-- START --
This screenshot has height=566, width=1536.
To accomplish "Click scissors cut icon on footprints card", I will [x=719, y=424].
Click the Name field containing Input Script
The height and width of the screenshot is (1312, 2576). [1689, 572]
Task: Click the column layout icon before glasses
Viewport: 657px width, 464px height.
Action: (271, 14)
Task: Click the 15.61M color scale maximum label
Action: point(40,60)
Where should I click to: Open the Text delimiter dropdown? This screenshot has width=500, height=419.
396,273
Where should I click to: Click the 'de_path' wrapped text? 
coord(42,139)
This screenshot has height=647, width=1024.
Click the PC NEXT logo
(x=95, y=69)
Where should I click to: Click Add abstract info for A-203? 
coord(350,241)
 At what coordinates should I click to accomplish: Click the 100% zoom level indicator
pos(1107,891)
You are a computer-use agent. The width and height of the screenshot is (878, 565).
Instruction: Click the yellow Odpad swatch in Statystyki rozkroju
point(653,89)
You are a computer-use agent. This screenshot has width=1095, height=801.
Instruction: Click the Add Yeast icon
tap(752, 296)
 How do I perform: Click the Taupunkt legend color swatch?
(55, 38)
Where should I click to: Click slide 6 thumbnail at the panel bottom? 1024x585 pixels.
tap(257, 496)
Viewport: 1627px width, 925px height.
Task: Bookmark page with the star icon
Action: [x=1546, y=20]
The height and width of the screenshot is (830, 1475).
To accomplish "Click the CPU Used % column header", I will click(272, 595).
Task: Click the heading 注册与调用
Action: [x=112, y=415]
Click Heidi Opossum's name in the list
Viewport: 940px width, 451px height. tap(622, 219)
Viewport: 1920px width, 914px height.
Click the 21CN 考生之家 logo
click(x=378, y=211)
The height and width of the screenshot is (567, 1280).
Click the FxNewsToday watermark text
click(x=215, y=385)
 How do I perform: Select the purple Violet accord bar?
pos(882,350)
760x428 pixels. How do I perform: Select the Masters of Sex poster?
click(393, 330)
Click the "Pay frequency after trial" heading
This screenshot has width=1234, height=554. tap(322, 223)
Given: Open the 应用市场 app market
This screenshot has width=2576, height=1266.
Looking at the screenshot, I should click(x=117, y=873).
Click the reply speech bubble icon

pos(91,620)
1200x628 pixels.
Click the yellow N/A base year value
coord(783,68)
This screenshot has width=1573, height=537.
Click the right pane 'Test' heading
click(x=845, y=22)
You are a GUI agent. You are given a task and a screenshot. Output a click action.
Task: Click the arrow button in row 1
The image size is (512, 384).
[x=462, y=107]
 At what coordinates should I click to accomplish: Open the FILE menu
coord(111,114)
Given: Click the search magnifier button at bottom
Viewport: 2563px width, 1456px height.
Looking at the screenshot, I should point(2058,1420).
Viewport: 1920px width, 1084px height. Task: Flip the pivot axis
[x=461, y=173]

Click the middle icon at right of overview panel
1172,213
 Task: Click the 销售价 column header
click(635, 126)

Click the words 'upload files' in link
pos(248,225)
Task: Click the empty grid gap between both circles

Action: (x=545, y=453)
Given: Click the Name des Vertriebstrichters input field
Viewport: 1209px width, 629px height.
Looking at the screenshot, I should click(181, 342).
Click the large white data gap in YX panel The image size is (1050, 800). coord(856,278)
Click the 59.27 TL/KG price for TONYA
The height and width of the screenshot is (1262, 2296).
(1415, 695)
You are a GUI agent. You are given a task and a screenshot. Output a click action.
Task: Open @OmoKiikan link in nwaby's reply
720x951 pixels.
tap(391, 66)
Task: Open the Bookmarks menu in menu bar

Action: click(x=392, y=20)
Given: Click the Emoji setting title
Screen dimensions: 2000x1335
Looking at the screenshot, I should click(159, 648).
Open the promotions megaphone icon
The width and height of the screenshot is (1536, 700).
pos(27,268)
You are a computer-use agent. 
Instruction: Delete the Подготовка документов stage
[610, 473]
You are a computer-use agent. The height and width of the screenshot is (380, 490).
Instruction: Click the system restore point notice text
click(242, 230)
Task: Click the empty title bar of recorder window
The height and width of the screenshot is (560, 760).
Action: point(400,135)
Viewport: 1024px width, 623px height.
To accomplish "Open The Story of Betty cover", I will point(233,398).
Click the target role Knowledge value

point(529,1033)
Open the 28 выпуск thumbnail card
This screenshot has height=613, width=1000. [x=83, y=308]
-- END --
*Exercise brief*
Turn every line of the listing above into a JSON list of strings, with one string per line and blank lines left out.

*Written solution*
[
  "This screenshot has height=566, width=1536.",
  "To accomplish \"Click scissors cut icon on footprints card\", I will [x=719, y=424].",
  "Click the Name field containing Input Script",
  "The height and width of the screenshot is (1312, 2576). [1689, 572]",
  "Task: Click the column layout icon before glasses",
  "Viewport: 657px width, 464px height.",
  "Action: (271, 14)",
  "Task: Click the 15.61M color scale maximum label",
  "Action: point(40,60)",
  "Where should I click to: Open the Text delimiter dropdown? This screenshot has width=500, height=419.",
  "396,273",
  "Where should I click to: Click the 'de_path' wrapped text? ",
  "coord(42,139)",
  "This screenshot has height=647, width=1024.",
  "Click the PC NEXT logo",
  "(x=95, y=69)",
  "Where should I click to: Click Add abstract info for A-203? ",
  "coord(350,241)",
  " At what coordinates should I click to accomplish: Click the 100% zoom level indicator",
  "pos(1107,891)",
  "You are a computer-use agent. The width and height of the screenshot is (878, 565).",
  "Instruction: Click the yellow Odpad swatch in Statystyki rozkroju",
  "point(653,89)",
  "You are a computer-use agent. This screenshot has width=1095, height=801.",
  "Instruction: Click the Add Yeast icon",
  "tap(752, 296)",
  " How do I perform: Click the Taupunkt legend color swatch?",
  "(55, 38)",
  "Where should I click to: Click slide 6 thumbnail at the panel bottom? 1024x585 pixels.",
  "tap(257, 496)",
  "Viewport: 1627px width, 925px height.",
  "Task: Bookmark page with the star icon",
  "Action: [x=1546, y=20]",
  "The height and width of the screenshot is (830, 1475).",
  "To accomplish \"Click the CPU Used % column header\", I will click(272, 595).",
  "Task: Click the heading 注册与调用",
  "Action: [x=112, y=415]",
  "Click Heidi Opossum's name in the list",
  "Viewport: 940px width, 451px height. tap(622, 219)",
  "Viewport: 1920px width, 914px height.",
  "Click the 21CN 考生之家 logo",
  "click(x=378, y=211)",
  "The height and width of the screenshot is (567, 1280).",
  "Click the FxNewsToday watermark text",
  "click(x=215, y=385)",
  " How do I perform: Select the purple Violet accord bar?",
  "pos(882,350)",
  "760x428 pixels. How do I perform: Select the Masters of Sex poster?",
  "click(393, 330)",
  "Click the \"Pay frequency after trial\" heading",
  "This screenshot has width=1234, height=554. tap(322, 223)",
  "Given: Open the 应用市场 app market",
  "This screenshot has width=2576, height=1266.",
  "Looking at the screenshot, I should click(x=117, y=873).",
  "Click the reply speech bubble icon",
  "pos(91,620)",
  "1200x628 pixels.",
  "Click the yellow N/A base year value",
  "coord(783,68)",
  "This screenshot has width=1573, height=537.",
  "Click the right pane 'Test' heading",
  "click(x=845, y=22)",
  "You are a GUI agent. You are given a task and a screenshot. Output a click action.",
  "Task: Click the arrow button in row 1",
  "The image size is (512, 384).",
  "[x=462, y=107]",
  " At what coordinates should I click to accomplish: Open the FILE menu",
  "coord(111,114)",
  "Given: Click the search magnifier button at bottom",
  "Viewport: 2563px width, 1456px height.",
  "Looking at the screenshot, I should point(2058,1420).",
  "Viewport: 1920px width, 1084px height. Task: Flip the pivot axis",
  "[x=461, y=173]",
  "Click the middle icon at right of overview panel",
  "1172,213",
  " Task: Click the 销售价 column header",
  "click(635, 126)",
  "Click the words 'upload files' in link",
  "pos(248,225)",
  "Task: Click the empty grid gap between both circles",
  "Action: (x=545, y=453)",
  "Given: Click the Name des Vertriebstrichters input field",
  "Viewport: 1209px width, 629px height.",
  "Looking at the screenshot, I should click(181, 342).",
  "Click the large white data gap in YX panel The image size is (1050, 800). coord(856,278)",
  "Click the 59.27 TL/KG price for TONYA",
  "The height and width of the screenshot is (1262, 2296).",
  "(1415, 695)",
  "You are a GUI agent. You are given a task and a screenshot. Output a click action.",
  "Task: Open @OmoKiikan link in nwaby's reply",
  "720x951 pixels.",
  "tap(391, 66)",
  "Task: Open the Bookmarks menu in menu bar",
  "Action: click(x=392, y=20)",
  "Given: Click the Emoji setting title",
  "Screen dimensions: 2000x1335",
  "Looking at the screenshot, I should click(159, 648).",
  "Open the promotions megaphone icon",
  "The width and height of the screenshot is (1536, 700).",
  "pos(27,268)",
  "You are a computer-use agent. ",
  "Instruction: Delete the Подготовка документов stage",
  "[610, 473]",
  "You are a computer-use agent. The height and width of the screenshot is (380, 490).",
  "Instruction: Click the system restore point notice text",
  "click(242, 230)",
  "Task: Click the empty title bar of recorder window",
  "The height and width of the screenshot is (560, 760).",
  "Action: point(400,135)",
  "Viewport: 1024px width, 623px height.",
  "To accomplish \"Open The Story of Betty cover\", I will point(233,398).",
  "Click the target role Knowledge value",
  "point(529,1033)",
  "Open the 28 выпуск thumbnail card",
  "This screenshot has height=613, width=1000. [x=83, y=308]"
]